Texto:
23 de julho de 2024
Saúde • atualizado em 23/06/2024 às 08:42

Especialista alerta para cuidados com queimaduras nas festas juninas

O risco de acidentes aumenta durante o mês junho, em função do uso de fogos de artifício, fogueiras e comidas quentes
O Hugol possui uma ala especializada no atendimento a pacientes com queimaduras.. Foto: Divulgação/Hugol
O Hugol possui uma ala especializada no atendimento a pacientes com queimaduras.. Foto: Divulgação/Hugol

O médico especialista na área de queimaduras no Hospital Estadual de Urgências Governador Otávio Lage de Siqueira (Hugol), Fabiano Calixto, alerta a população para os cuidados com queimaduras durante o período de festas juninas. Isto porque, durante o mês de junho, é comum a produção de comidas quentes, além da presença de fogueiras e fogos de artifício nas programações temáticas.

Registros armazenados:
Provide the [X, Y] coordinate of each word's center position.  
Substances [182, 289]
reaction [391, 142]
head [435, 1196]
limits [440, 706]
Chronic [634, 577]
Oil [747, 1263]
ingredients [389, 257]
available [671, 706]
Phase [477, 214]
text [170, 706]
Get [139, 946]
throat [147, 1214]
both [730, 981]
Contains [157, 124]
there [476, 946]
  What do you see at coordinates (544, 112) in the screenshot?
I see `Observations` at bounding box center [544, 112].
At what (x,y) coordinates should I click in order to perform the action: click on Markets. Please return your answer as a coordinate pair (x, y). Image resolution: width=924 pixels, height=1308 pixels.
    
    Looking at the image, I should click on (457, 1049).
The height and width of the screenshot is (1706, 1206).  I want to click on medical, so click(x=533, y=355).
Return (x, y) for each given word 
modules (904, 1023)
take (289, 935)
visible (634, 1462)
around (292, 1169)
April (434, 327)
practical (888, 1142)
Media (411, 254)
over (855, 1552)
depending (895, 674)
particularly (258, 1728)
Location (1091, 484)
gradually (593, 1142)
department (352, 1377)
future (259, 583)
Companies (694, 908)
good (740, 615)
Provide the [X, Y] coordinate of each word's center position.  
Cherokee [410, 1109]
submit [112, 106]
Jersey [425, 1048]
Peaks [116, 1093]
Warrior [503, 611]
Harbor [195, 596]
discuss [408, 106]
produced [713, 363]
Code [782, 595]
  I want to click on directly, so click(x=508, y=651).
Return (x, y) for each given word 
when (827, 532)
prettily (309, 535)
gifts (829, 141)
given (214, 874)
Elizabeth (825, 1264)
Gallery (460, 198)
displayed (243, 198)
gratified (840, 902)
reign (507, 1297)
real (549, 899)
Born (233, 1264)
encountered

Tarefa a cumprir: No texto sobre queimaduras nas festas juninas, o que faz o risco de acidentes aumentar durante o mês de junho?

Resposta abaixo: O uso de fogos de artifício, fogueiras e comidas quentes.